Or is it less about winning as such, but more about not having to face the feeling of failure, of being labelled ‘the loser’, and everything else that goes with that label in so many societies?

Yeah, that last one starts to hit a bit closer to home, doesn’t it? Oops…

Behind most of the myths of competition is a hugely tangled mess of mostly-unacknowledged feelings and fears. The details change from culture to culture, and I won’t go into much of that detail here, but the real core of it is a really simple set of mistakes about the nature of power in the workplace and elsewhere. Again, I won’t go into the detail – see my book Power and Response-ability, if you’re interested, or the associated brief ‘manifesto‘ – but in essence what it comes down to is this:

– the physics definition is that power is the ability to do work

– most social definitions are closer to the notion that power is the ability to avoid work

Therein lie the roots of some serious problems for business…

In the myths around ‘winning’ and ‘losing’, most of the work being avoided is relational and aspirational: in other words, work that can only be personal, not collective. On one side, it’s often a failure to grasp that, on a finite world, we are always in a closed, finite context where ultimately there is no convenient-scapegoat ‘Them’, but only ‘Us’ – hence there is no-one that we can ‘win’ against. On the other side, we actually can’t force others to face our own feelings for us – no matter how much we would want that to happen – because they’re actually our feelings. And in reality there’s no way to win, in any real sense, unless we find the courage to turn round and face that work – rather than wasting what little energy we have in futilely trying and, by definition, failing to ‘export’ it to everyone else.

Do we really think we can ‘win’ by making someone else ‘lose’? The reality is that the most we could achieve is a temporary respite from that ‘feeling-work’, at the cost of actually increasing the damage and the load across the overall system. At best, we gain a short-lived ‘high’ – exactly like any other form of addiction. Which is why most of the myths about ‘winning’, and most of the myths about ‘beating the competition’, are a literally deadly delusion.

[There are plenty of people who would promote such myths, of course - especially the parasites who profit from the ever-popular 'game' of 'let's you and him fight'. The point here is that those myths don't help you - even (or perhaps especially) in a business-context.]

Competition is good: we need competition if we’re to improve our skills, our competencies, our overall game.

But it’s only good – is only successful, in the longer term – if we compete with others. Not ‘against’ others.

Cooperation is good: we need cooperation if we’re to do anything that we cannot do solely on our own.

But although cooperation is always going to mean working with others in some sense or other, it’s only good – is only successful, in the longer term – if the overall aim of the cooperation is with all others. Not ‘against’ others.

There are only two choices here: either everyone wins, in some way; or everyone loses. There is no ‘win/lose’: it’s a delusory form of ‘lose/lose’, in which an apparent gain for one party masks a greater overall loss for everyone – including the nominal ‘winner’.

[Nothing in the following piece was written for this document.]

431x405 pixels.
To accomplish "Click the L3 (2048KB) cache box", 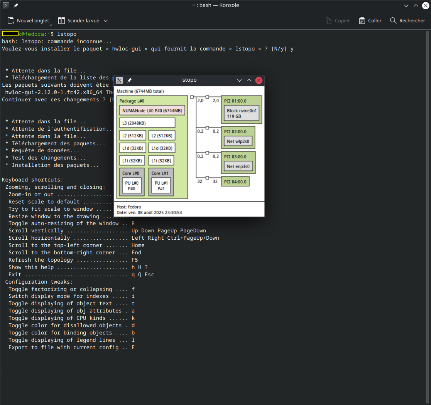I will 147,123.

If we compete with others, and with ourselves, everyone wins. Sometimes one player is ‘the winner’, sometimes another: but overall, over time, everyone wins in one sense or another – and the overall ‘competing’ is a key part of what helps everyone win.

If we compete against others… – well, in short, everyone loses. No matter what it looks like in the shorter-term, everyone loses.

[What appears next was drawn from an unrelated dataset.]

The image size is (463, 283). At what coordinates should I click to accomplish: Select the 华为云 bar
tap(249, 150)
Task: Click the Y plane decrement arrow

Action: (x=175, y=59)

[Except for the scavengers and parasites, of course. And yes, we all know who they are in business. Except we're so often required to pretend that we don't, and that they're not. Oh well.]

And there’s no way round any of that: all of that comes from the real nature of power itself.

So if we’re going to compete – and in business, we’re going to want to compete, and also often have to compete - then we have to compete with others, not against them. Because if we don’t, we’re going lose – even, or perhaps most, when we seem most to ‘win’.

Which is no doubt somewhat different from what we’d hear in most everyday ideas about ‘business as usual’. But it’s also the only way that works. Which can be kinda tricky – especially in enterprise-architectures and the like, where we do need to deliver something that actually does work. Hmm…

Implications in business-architecture and enterprise-architecture

In architectural terms, what all of this comes down to is one very simple fact:

  • every instance of ‘competition-against’, in any form whatsoever, represents an active source for loss of overall effectiveness, and a potential point for catastrophic-collapse of the overall architecture

That applies right up to an overall business-model, onward through design of performance-bonuses of sales, or managers’ resource-allocation, right down to real-time relationships between web-services and code-level conflicts. Competition-with is (usually) good: no doubt about that. Yet every time we allow some form of competition-against to slip through and become embedded in the system-structures, we increase the risk of total system-failure.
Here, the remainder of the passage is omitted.